Gene expression analysis on messenger RNA (mRNA) purified from formalin-fixed, paraffin-embedded tissue is increasingly used for research purposes. Tissue heterogeneity may question specificity and interpretation of results from mRNA isolated from a whole slide section, and thresholds for minimal tumor content in the paraffin block or macrodissection are used to avoid contamination from non-neoplastic tissue. The aim was to test if mRNA from tissue surrounding breast cancer affected quantification of estrogen receptor α (ESR1), progesterone receptor (PGR) and human epidermal growth factor receptor 2 (ERBB2), by comparing gene expression from whole slide and tumor-enriched sections, and correlating gene expression from whole slide sections with corresponding immunohistochemistry. Gene expression, based on mRNA extracted from a training set (36 paraffin blocks) and two validation sets (133 + 1,083 blocks), were determined by quantitative reverse transcription polymerase chain reaction for all samples, as well as by microarray for 133 validation samples. In the training set, agreement between high vs. low mRNA expression from whole slide and tumor-enriched sections was absolute for ESR1 and ERBB2, and 83 % for PGR. Overall agreements, when comparing mRNA expression to immunohistochemistry, were 100 % (ERBB2), 89 % (ESR1) and 83 % (PGR), which was confirmed in the validation sets. Percentage of tumor in the sections did not influence the results. In conclusion, reliable quantification of ESR1, PGR and ERBB2 mRNA expression can be obtained from a whole slide section, and correlates well with immunohistochemistry. Prior removal of surrounding tissue was found to be unnecessary even with minimal tumor content in the section.

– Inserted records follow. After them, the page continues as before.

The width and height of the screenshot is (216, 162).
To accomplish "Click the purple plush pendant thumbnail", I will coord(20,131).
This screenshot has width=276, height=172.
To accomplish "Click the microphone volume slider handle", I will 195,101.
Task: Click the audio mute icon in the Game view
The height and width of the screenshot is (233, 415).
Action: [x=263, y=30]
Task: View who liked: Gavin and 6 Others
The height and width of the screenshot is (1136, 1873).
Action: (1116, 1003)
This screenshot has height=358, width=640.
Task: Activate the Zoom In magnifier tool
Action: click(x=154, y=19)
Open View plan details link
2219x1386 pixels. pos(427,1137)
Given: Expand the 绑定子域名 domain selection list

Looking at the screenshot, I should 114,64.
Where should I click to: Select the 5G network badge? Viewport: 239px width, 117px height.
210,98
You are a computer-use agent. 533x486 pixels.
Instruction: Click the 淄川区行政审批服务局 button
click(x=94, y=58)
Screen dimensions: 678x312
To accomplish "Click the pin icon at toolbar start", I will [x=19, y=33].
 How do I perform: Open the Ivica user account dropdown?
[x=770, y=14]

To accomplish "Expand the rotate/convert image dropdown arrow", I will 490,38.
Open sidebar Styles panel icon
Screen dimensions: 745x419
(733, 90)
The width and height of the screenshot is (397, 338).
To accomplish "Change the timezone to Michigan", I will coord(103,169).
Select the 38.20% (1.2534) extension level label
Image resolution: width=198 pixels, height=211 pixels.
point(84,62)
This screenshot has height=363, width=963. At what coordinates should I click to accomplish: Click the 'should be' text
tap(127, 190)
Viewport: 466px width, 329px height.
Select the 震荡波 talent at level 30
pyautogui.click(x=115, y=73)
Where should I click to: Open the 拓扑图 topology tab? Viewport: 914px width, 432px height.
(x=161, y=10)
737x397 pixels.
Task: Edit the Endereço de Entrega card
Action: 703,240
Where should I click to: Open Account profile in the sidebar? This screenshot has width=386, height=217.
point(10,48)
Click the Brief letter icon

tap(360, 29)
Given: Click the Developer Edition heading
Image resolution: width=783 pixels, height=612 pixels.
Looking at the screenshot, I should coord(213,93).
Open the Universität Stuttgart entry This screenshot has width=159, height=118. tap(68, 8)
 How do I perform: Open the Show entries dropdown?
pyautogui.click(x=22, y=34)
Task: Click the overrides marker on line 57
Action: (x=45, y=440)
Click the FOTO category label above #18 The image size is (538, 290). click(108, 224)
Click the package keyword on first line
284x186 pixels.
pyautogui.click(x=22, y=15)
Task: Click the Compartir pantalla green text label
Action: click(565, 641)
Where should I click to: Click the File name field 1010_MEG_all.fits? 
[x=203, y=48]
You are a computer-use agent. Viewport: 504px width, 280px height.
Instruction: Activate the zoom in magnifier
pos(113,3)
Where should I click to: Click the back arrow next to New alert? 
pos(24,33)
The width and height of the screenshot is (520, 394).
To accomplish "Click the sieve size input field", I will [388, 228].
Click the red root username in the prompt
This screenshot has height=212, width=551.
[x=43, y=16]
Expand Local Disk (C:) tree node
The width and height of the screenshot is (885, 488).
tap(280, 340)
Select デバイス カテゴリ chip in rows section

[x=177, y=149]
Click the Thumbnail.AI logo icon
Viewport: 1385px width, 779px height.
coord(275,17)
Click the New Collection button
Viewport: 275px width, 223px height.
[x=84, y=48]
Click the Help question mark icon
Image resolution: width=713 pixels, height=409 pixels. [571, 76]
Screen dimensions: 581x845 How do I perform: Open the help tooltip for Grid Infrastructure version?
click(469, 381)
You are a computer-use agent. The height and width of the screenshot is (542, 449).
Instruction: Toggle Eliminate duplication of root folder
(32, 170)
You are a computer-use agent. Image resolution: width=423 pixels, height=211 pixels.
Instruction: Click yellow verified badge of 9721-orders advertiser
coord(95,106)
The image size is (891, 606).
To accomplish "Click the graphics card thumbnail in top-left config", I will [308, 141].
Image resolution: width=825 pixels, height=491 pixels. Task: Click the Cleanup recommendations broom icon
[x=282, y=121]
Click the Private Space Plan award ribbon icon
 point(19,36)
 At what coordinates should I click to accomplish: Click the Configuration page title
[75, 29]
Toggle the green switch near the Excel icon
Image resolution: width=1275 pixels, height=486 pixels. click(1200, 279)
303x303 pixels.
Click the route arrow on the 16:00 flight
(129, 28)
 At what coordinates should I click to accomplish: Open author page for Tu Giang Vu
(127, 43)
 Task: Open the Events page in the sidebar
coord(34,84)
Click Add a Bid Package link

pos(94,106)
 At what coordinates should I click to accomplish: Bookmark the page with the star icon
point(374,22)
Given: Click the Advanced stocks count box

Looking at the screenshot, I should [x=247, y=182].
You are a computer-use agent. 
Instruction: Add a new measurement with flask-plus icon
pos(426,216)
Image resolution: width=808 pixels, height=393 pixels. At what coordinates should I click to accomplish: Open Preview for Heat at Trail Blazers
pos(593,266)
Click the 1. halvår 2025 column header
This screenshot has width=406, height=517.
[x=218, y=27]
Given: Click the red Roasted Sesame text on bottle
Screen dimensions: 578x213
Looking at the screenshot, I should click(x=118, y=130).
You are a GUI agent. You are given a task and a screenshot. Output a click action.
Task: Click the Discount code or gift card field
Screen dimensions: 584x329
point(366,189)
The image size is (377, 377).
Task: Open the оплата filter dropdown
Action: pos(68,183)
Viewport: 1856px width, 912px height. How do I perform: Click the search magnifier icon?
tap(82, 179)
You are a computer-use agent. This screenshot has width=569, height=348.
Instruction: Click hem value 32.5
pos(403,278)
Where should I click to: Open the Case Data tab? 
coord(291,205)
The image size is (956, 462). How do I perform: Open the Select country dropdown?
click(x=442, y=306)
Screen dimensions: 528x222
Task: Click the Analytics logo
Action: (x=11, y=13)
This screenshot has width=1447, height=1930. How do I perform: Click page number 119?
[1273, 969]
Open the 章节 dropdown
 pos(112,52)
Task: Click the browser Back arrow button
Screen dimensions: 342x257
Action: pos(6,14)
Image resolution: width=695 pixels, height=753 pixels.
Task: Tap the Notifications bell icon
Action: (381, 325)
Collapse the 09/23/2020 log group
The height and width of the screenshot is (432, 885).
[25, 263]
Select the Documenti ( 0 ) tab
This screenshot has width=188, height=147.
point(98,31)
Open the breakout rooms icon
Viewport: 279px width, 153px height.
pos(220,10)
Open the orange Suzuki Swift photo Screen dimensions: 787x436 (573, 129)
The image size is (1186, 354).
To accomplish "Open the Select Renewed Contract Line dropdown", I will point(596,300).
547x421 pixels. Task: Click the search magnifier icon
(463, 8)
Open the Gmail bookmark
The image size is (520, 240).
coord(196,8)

Breast cancer Formalin fixed Immunohistochemistry Macrodissection Paraffin embedded Quantitative RT-PCR 



This study was supported by the Danish Cancer Society, and the Lundbeck Foundation Center for Interventional Research in Radiation Oncology (CIRRO); Fritz, Georg and Marie Cecilie Gluds Foundation; Helga and Peter Korning Foundation; Max and Inger Wørzners Memorial Foundation; Fonden til Lægevidenskabens Fremme (the A. P. Møller Foundation); Danish Agency for Science, Technology and Innovation; The Danish Research Council; and Aarhus University. We would like to thank Torsten Acht for the excellent technical work

Conflict of interest

Dr. Guido Hennig is an employee of Siemens Healthcare Diagnostics Holding GmbH, Eschborn, Germany. The authors declare that they have no other conflict of interest.

Supplementary material

428_2013_1486_MOESM1_ESM.pdf (166 kb)
Online resource 1 Table that presents the total data for the training set. (PDF 166 kb)
428_2013_1486_MOESM2_ESM.pdf (274 kb)
Online resource 2 Table that lists the histopathological characteristic of the training set. (PDF 274 kb)
428_2013_1486_MOESM3_ESM.pdf (257 kb)
Online resource 3 Bar plot showing the fraction of sections/cores with successful quantification of the four genes (RPL37A, ESR1, ERBB2, PGR). (PDF 256 kb)
428_2013_1486_MOESM4_ESM.pdf (217 kb)
Online resource 4 Histogram showing the distribution of tumor area fractions in the included 1,252 samples. (PDF 217 kb)
428_2013_1486_MOESM5_ESM.pdf (338 kb)
Online resource 5 Scatter plots showing the agreement between normalized gene expression from cores and sections of the same tumor block. (PDF 338 kb)
428_2013_1486_MOESM6_ESM.pdf (385 kb)
Online resource 6 Table that shows the number of discrepant samples between predictions of hormone and ERBB2 status from immunohistochemistry (IHC) and RT-qPCR. (PDF 384 kb)
428_2013_1486_MOESM7_ESM.pdf (358 kb)
Online resource 7 Scatter plots showing the correlation between numerical biochemical measurements and gene expression level from a whole slide section for ESR1 and PGR. (PDF 357 kb)
428_2013_1486_MOESM8_ESM.pdf (488 kb)
Online resource 8 Table that lists the agreements between biochemistry and IHC/RT-qPCR measurements. (PDF 487 kb)
428_2013_1486_MOESM9_ESM.pdf (493 kb)
Online resource 9 Table that shows the number of discrepant samples between predictions of hormone and ERBB2 status from microarray and IHC/RT-qPCR. (PDF 492 kb)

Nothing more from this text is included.